I have always walked. On the great trip I walked while the others rowed and poled. My legs still sing under me, enjoy the rhythmic steps, sweep me along and never tire. I have spotted species of sedges and swamp flowers and lilies that tax my memory and might be unknown to botany; but now I do not pluck them. I reverence them alive and let their discovery await other eyes and other times. I have a horror just now of plucking anything to its death. I want to leave each bloom unmolested, and to see alertness in the eye of each creature. Life itself is the greatest gift.

Sometimes the past clasps me until I groan with memories. If I were to keep on walking I would arrive at the confluence of the Missouri, and if I never stopped, I might make the Mandan villages by fall and find a lodging with Big White; the captain and the chief united once again. I might taste succulent, tender buffalo hump again, and live in buckskin clothing that armors against the wind, and watch
the savages howl and dance around their fires as sparks fly into the night. But the yearning passes, and I return to St. Louis after each hike, weary but uplifted by every natural thing I meet.

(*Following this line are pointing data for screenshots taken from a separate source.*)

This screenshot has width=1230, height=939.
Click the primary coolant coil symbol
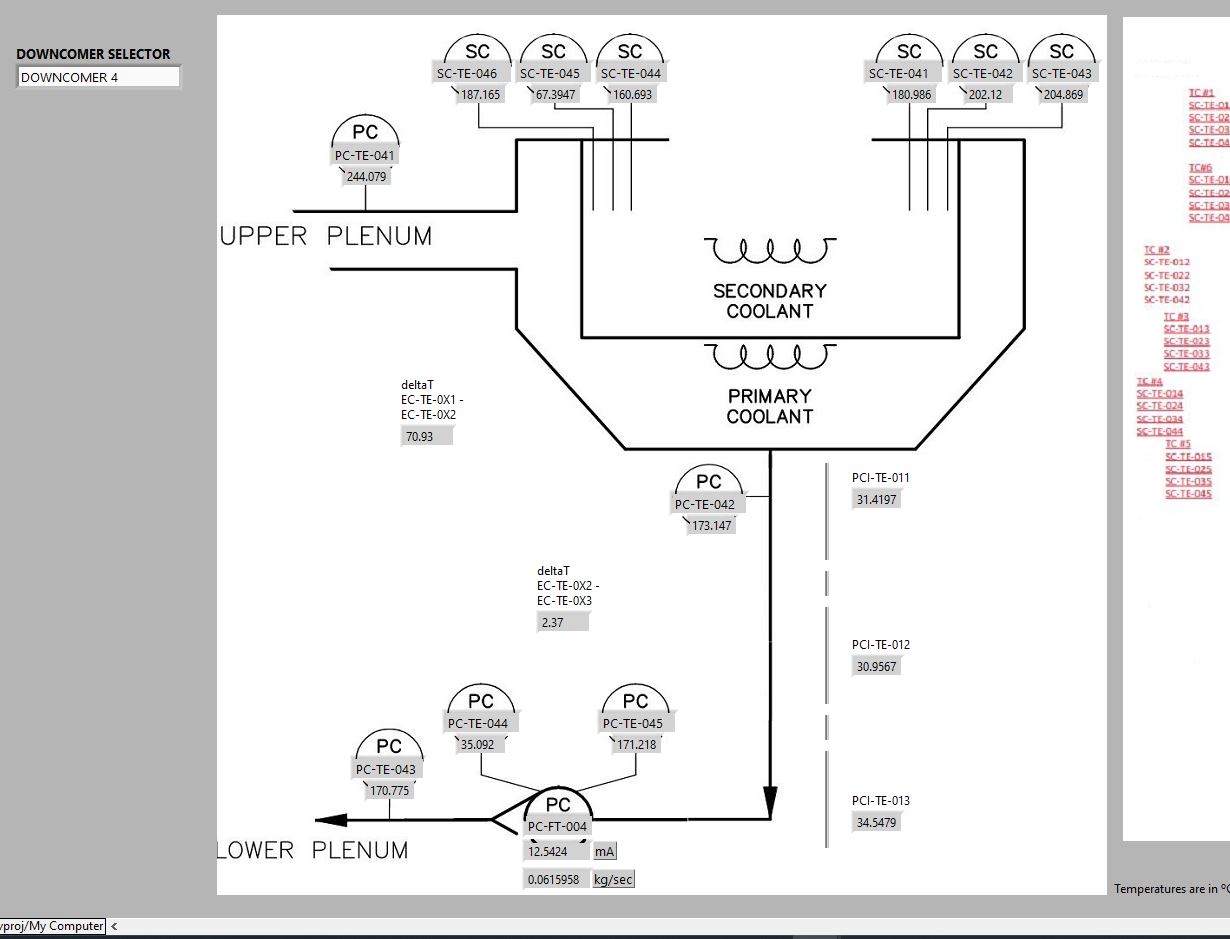pyautogui.click(x=770, y=355)
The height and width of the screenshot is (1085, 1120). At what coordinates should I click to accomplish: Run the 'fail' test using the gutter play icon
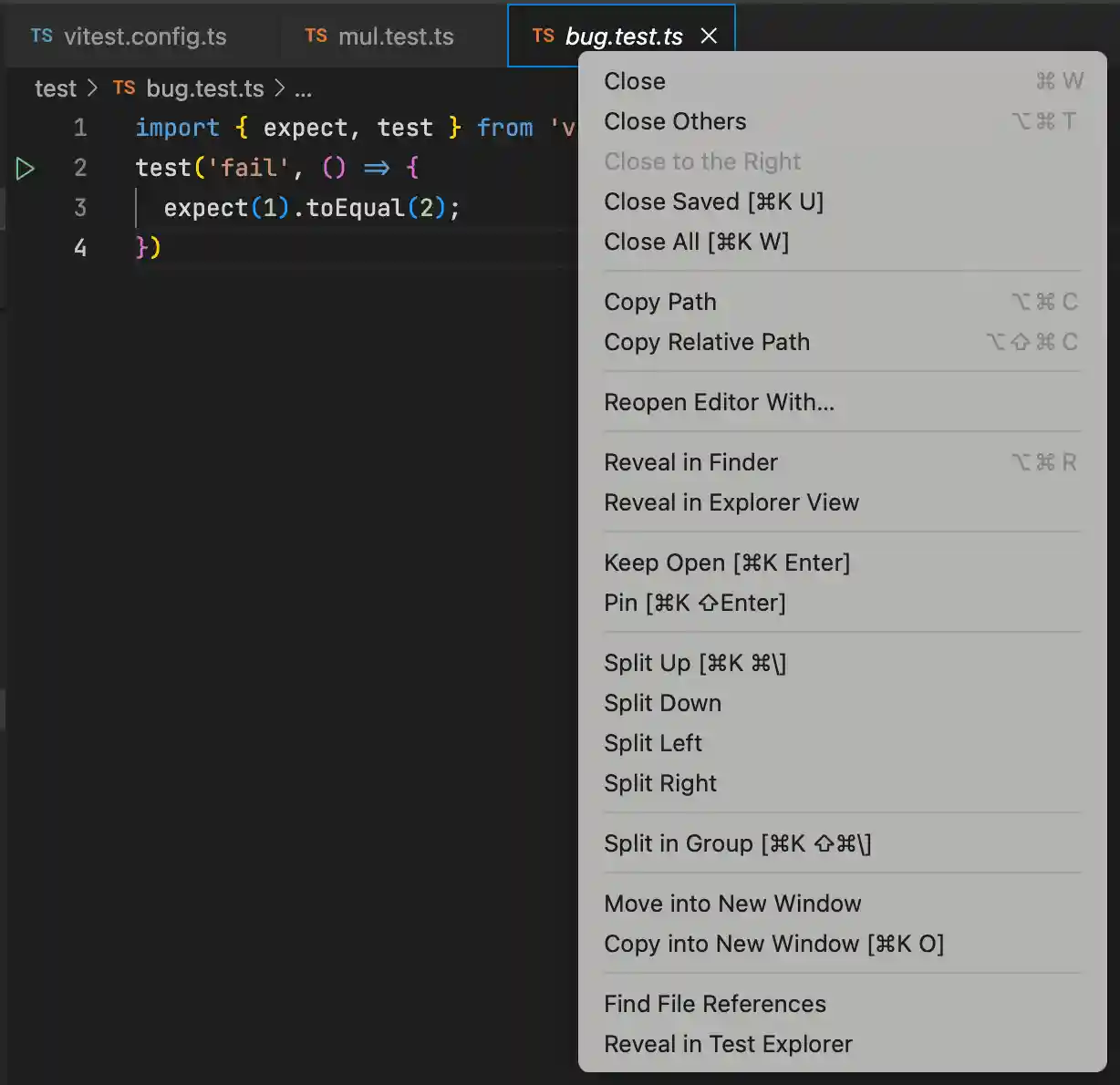25,168
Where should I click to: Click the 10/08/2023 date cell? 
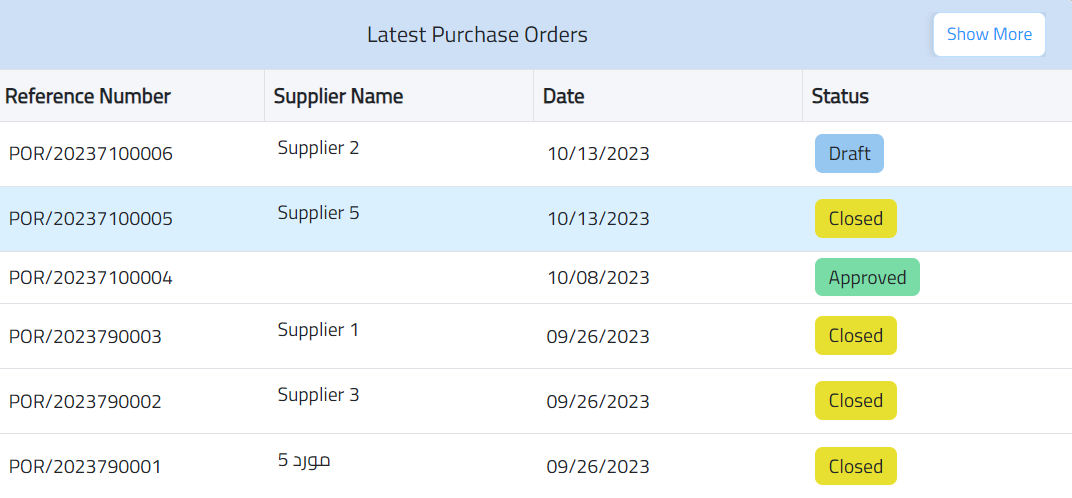coord(598,278)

For a little while, anyway, I will free myself from the webs of fate.

This is the river of death. I see mutilated catfish, their bellies chalky white, drifting toward the bayous. I have watched dead crows and terns and sparrows drift by, feathery on the water, en route to the sea. In time, the waters that flow by me will rifle every vault, melt every bone, and empty all the death of a continent into the Gulf of Mexico. I have watched the water flow through the ribby ruins of a buffalo, and watched the waters sluice the naked skeletons of cottonwoods and willows to the sea. All manner of things pass St. Louis, but death most of all.

I am reminded of these things but do not dwell upon them. For even as disease devours my flesh and eats my soul, I redouble my efforts to strengthen Louisiana. I have called a territorial council this summer. There are urgent matters to attend. The British furtively war upon us and mean to take us back into their empire. They have never believed their own defeat and will need another lesson.